* PROMPT *
Across the entries below, count the lines that contain the word "screenshot" and reply with that number only.

* INPUT FOR THIS TASK *
-.-.-

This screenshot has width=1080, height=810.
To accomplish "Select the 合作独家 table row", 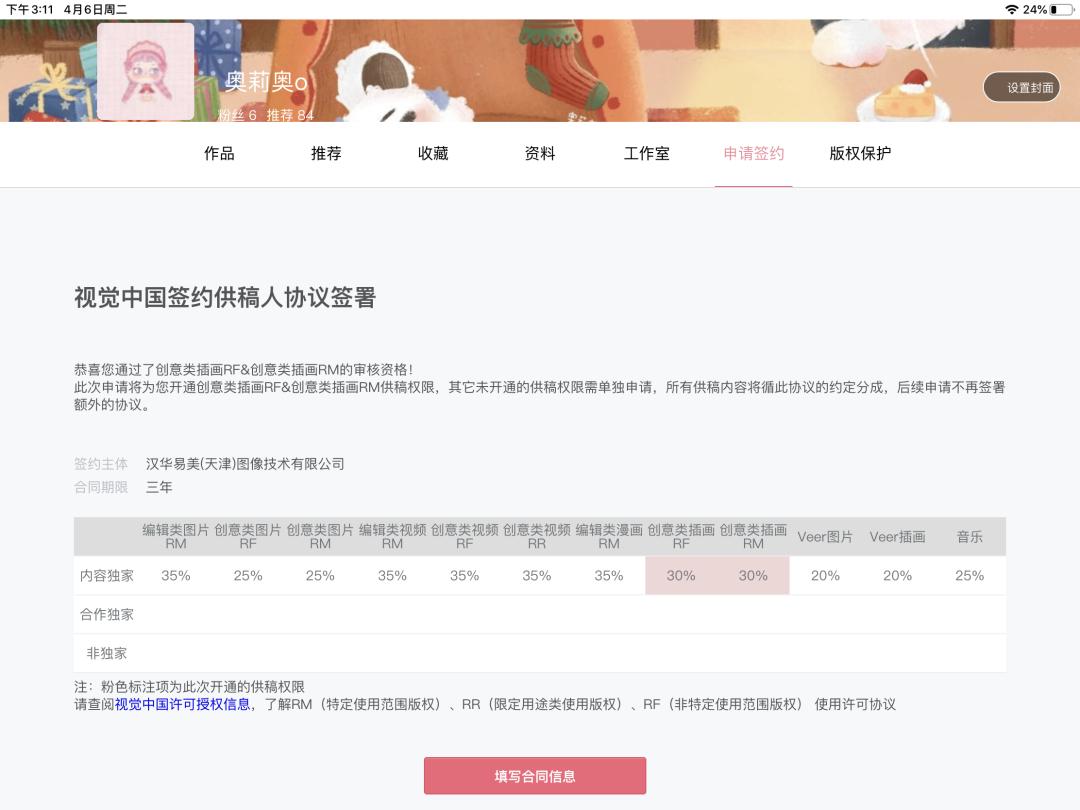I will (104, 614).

-.-.-

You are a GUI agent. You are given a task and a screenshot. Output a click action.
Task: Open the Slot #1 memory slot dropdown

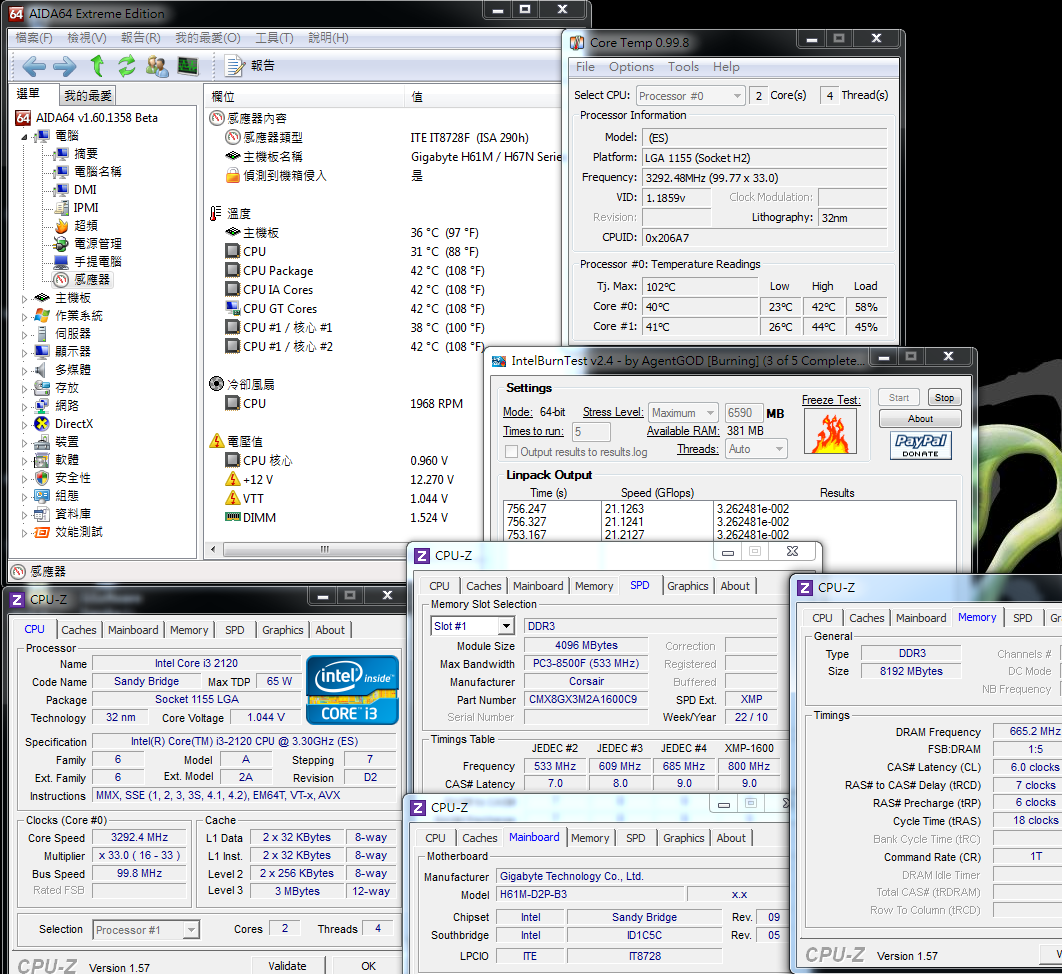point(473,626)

-.-.-

* YOUR SOLUTION *
2